🐛 [firestore-bigquery-export] Import Script Throws 'Request Entity Too Large'
[REQUIRED] Step 2: Describe your configuration
- Extension name: firestore-bigquery-export
- Extension version: 0.1.51
- Configuration values (redact info where appropriate):
BigQuery Dataset location->us BigQuery Project ID->xxxxxxxxxxxxxxxxx Collection path->xxxxxxxxxxxxxxxxxxx Enable Wildcard Column field with Parent Firestore Document IDs (Optional)->false Dataset ID->firestore_events Table ID->events BigQuery SQL table Time Partitioning option type (Optional)->NONE BigQuery Time Partitioning column name (Optional)->Parameter not set Firestore Document field name for BigQuery SQL Time Partitioning field option (Optional)->Parameter not set BigQuery SQL Time Partitioning table schema field(column) type (Optional)->omit BigQuery SQL table clustering (Optional)->Parameter not set Maximum number of synced documents per second (Optional)->100 Backup Collection Name (Optional)->Parameter not set Transform function URL (Optional)->Parameter not set Use new query syntax for snapshots->yes Exclude old data payloads (Optional)->yes Use Collection Group query (Optional)->no Cloud KMS key name (Optional)->Parameter not set
[REQUIRED] Step 3: Describe the problem
We cannot import existing data that may be up to 900KB.
Steps to reproduce:
- Using the extension configured on some collection
- Reconfigure the extension by setting EXCLUDE_OLD_DATA set to
true - When reconfiguring, confirm DO_BACKFILL is no longer available
- Create a document that is 900KB
- Confirm the document does not sync and fails with error
task size too large - Run the script
fs-bq-import-collectionto try to import existing data - Confirm error
Request Entity Too Large
During installation of the extension cannot backfill existing data because DO_BACKFILL is currently disabled by #2005.
Expected result
- DO_BACKFILL is available during both installation and reconfiguration of the extension
- script
fs-bq-import-collectiondoes not throwRequest Entity Too Largeerror if we are ignoring old data by setting EXCLUDE_OLD_DATA flag to true
Actual result
- DO_BACKFILL is not available when the extension is installed nore when it is reconfigured
- script
fs-bq-import-collectionfails withRequest ENtity too Large
any updates on this?
Hi, so this seems like two issues
-
DO_BACKFILL has been removed for now, as there were some scaling issues with the design of this feature.
-
Request Entity too large - I will investigate this. Are the firestore docs in question quite large?

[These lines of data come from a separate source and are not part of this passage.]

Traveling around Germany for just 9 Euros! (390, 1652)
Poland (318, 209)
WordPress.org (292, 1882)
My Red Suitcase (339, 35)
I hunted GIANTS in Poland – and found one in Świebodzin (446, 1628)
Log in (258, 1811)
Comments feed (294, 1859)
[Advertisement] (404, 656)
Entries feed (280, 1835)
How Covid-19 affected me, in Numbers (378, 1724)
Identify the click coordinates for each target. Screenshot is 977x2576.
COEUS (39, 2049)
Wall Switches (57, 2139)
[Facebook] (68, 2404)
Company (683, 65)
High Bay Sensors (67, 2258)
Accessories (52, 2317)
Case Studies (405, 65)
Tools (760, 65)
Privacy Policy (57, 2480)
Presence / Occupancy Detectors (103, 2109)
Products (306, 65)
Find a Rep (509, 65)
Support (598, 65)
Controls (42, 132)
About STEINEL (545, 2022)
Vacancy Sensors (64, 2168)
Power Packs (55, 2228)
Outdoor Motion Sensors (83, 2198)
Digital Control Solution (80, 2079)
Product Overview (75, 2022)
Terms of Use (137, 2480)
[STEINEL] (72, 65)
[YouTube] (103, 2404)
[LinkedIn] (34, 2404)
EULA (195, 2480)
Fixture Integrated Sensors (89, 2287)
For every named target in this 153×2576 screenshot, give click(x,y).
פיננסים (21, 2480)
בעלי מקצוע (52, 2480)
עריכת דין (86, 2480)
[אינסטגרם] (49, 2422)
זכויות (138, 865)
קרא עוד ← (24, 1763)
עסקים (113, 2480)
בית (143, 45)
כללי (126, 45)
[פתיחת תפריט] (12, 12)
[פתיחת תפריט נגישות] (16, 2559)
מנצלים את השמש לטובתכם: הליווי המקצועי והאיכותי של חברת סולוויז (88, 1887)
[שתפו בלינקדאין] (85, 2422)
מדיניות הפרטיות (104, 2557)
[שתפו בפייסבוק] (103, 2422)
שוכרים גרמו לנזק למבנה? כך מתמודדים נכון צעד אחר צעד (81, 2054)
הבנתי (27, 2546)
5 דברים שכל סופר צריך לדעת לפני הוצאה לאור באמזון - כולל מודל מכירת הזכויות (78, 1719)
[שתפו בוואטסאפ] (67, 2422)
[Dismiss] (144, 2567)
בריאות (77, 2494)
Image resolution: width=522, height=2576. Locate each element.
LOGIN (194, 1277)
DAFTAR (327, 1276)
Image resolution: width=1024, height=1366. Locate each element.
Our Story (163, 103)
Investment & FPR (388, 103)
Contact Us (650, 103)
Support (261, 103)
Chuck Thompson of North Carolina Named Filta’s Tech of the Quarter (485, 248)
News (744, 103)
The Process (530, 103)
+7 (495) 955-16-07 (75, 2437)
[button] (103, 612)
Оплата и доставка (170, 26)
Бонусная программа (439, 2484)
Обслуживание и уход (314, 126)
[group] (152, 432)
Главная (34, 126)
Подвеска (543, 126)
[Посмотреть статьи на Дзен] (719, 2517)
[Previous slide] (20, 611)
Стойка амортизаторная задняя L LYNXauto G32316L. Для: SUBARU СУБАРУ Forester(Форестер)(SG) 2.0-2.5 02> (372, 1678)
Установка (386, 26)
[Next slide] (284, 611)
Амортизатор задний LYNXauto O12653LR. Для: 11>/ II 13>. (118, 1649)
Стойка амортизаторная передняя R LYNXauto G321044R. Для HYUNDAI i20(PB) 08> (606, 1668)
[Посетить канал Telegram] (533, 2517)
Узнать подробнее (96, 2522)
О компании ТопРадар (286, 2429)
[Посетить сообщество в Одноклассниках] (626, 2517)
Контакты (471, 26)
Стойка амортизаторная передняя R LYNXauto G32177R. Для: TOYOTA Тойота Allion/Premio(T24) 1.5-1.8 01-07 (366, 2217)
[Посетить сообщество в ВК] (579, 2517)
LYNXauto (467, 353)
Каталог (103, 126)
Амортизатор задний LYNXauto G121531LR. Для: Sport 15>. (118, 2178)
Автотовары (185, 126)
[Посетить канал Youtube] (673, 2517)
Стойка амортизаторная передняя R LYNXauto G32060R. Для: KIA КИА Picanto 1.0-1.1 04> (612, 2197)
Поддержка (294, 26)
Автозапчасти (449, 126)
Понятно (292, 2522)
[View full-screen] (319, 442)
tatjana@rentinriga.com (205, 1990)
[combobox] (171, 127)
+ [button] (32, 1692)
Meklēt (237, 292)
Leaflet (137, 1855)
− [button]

@cabljac in our case, we definitely have some documents approaching the firestore document size limit. If there's a bigquery entity size limit that's < the firestore size limit, I'd expect those documents to fail to import, not the whole job to fail.
thanks! good to know.
yeah i can see it hitting the 10MB request size limit specified here hmm
I think what we could do:
-
if a batch fails, we log that it fails and skip. we provide an optional
--output-failed-batchesflag or similar perhaps, to save references to the failed imports -
we could consider a dynamic batch size option, where if a batch is too big, we split it. I'm wary that with 900KB documents, batch size might have to be quite small, resulting in a very long import process.
In the repro it suggests a single 900KB document would cause the error, i have to test this out, since it shouldn't if my theory about request size is the issue
From my testing it seems a single large document is OK, which suggests it is the request size limit
confirmed this is the issue
In this PR https://github.com/firebase/extensions/pull/2264 I've made it so that this is the case:
I'd expect those documents to fail to import, not the whole job to fail.
In the future we could experiment with dynamic batching based on document size.